> Document section:
════════════════
Institutional murder of Rohith Vemula in India

He committed suicide at the age of 26, distressed due to the ostracization inflicted up on him by the university authorities at the instigation of the right wing Hindu outfits in and outside the campus.

January 17, 2020 by Peoples Dispatch
Institutional murder of Rohit Vemula India

On January 17, 2016, Rohith Vemula, Indian PhD student at the University of Hyderabad committed suicide at the age of 26, distressed due to the ostracization inflicted up on him by the university authorities at the instigation of the right wing Hindu outfits in and outside the campus. His death sparked protests and outrage across India and gained widespread media attention as a case of discrimination against Dalits. Elite educational institutions have been often found as hotbeds of caste-based discrimination against students belonging to lower castes [Dalit] in India.
════════════════
> Things to do:
(a) Write out the part of the Rohith Vemula article that begins with the words containing "He committed suicide" and ends with "[Dalit] in India.".
(b) Resume the article on Rohith Vemula's death, starting after its last sentence.
The material after this point has nothing to do with the article on Rohith Vemula's death.

> Information supplied:
════════════════
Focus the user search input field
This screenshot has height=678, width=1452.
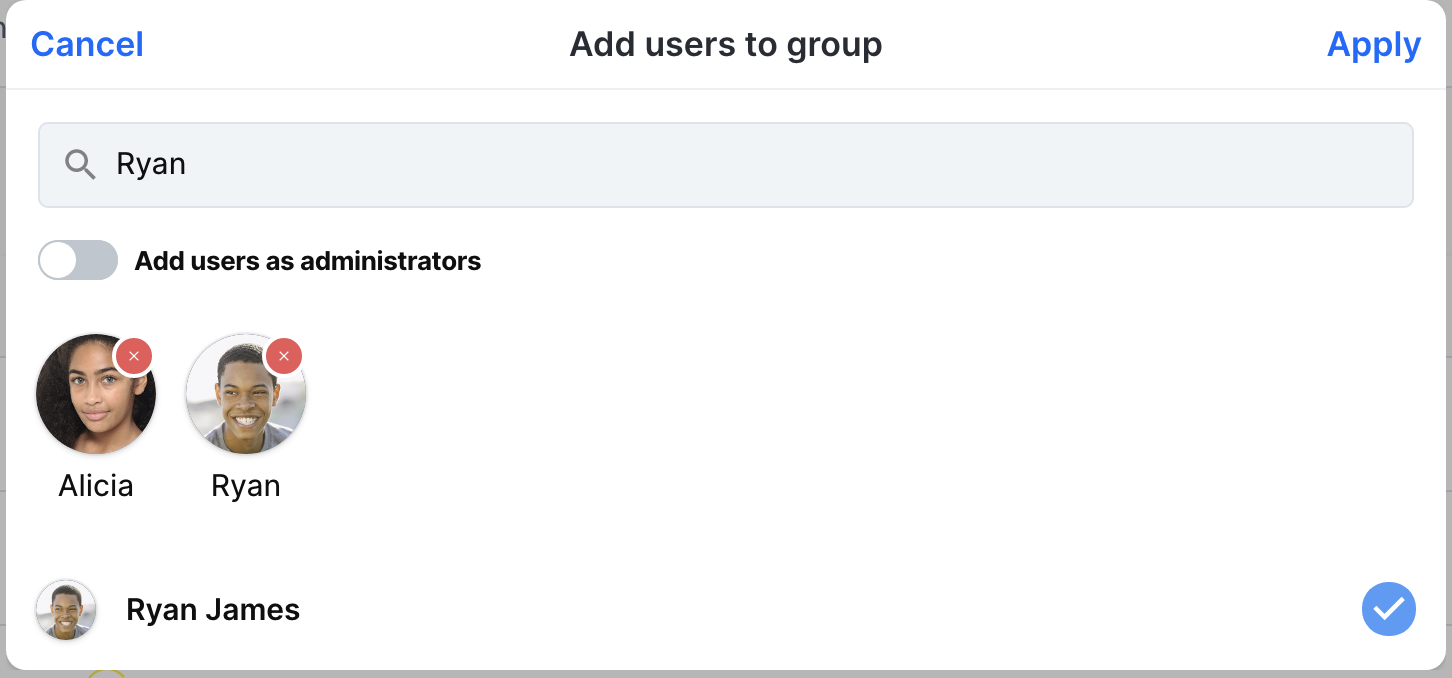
════════════════
> Answers to the problems:
(a)
He committed suicide at the age of 26, distressed due to the ostracization inflicted up on him by the university authorities at the instigation of the right wing Hindu outfits in and outside the campus.

January 17, 2020 by Peoples Dispatch
Institutional murder of Rohit Vemula India

On January 17, 2016, Rohith Vemula, Indian PhD student at the University of Hyderabad committed suicide at the age of 26, distressed due to the ostracization inflicted up on him by the university authorities at the instigation of the right wing Hindu outfits in and outside the campus. His death sparked protests and outrage across India and gained widespread media attention as a case of discrimination against Dalits. Elite educational institutions have been often found as hotbeds of caste-based discrimination against students belonging to lower castes [Dalit] in India.

(b)
Excerpt from Rohith’s suicide letter:

[…] I always wanted to be a writer. A writer of science, like Carl Sagan. At last, this is the only letter I am getting to write. 

I loved Science, Stars, Nature, but then I loved people without knowing that people have long since divorced from nature. Our feelings are second handed. Our love is constructed. Our beliefs colored. Our originality valid through artificial art. It has become truly difficult to love without getting hurt. 

The value of a man was reduced to his immediate identity and nearest possibility. To a vote. To a number. To a thing. Never was a man treated as a mind. As a glorious thing made up of star dust. In very field, in studies, in streets, in politics, and in dying and living. 
I am writing this kind of letter for the first time. My first time of a final letter. Forgive me if I fail to make sense. 

May be I was wrong, all the while, in understanding world. In understanding love, pain, life, death. There was no urgency. But I always was rushing. Desperate to start a life. All the while, some people, for them, life itself is curse. My birth is my fatal accident. I can never recover from my childhood loneliness. The unappreciated child from my past. 

I am not hurt at this moment. I am not sad. I am just empty. Unconcerned about myself. That’s pathetic. And that’s why I am doing this.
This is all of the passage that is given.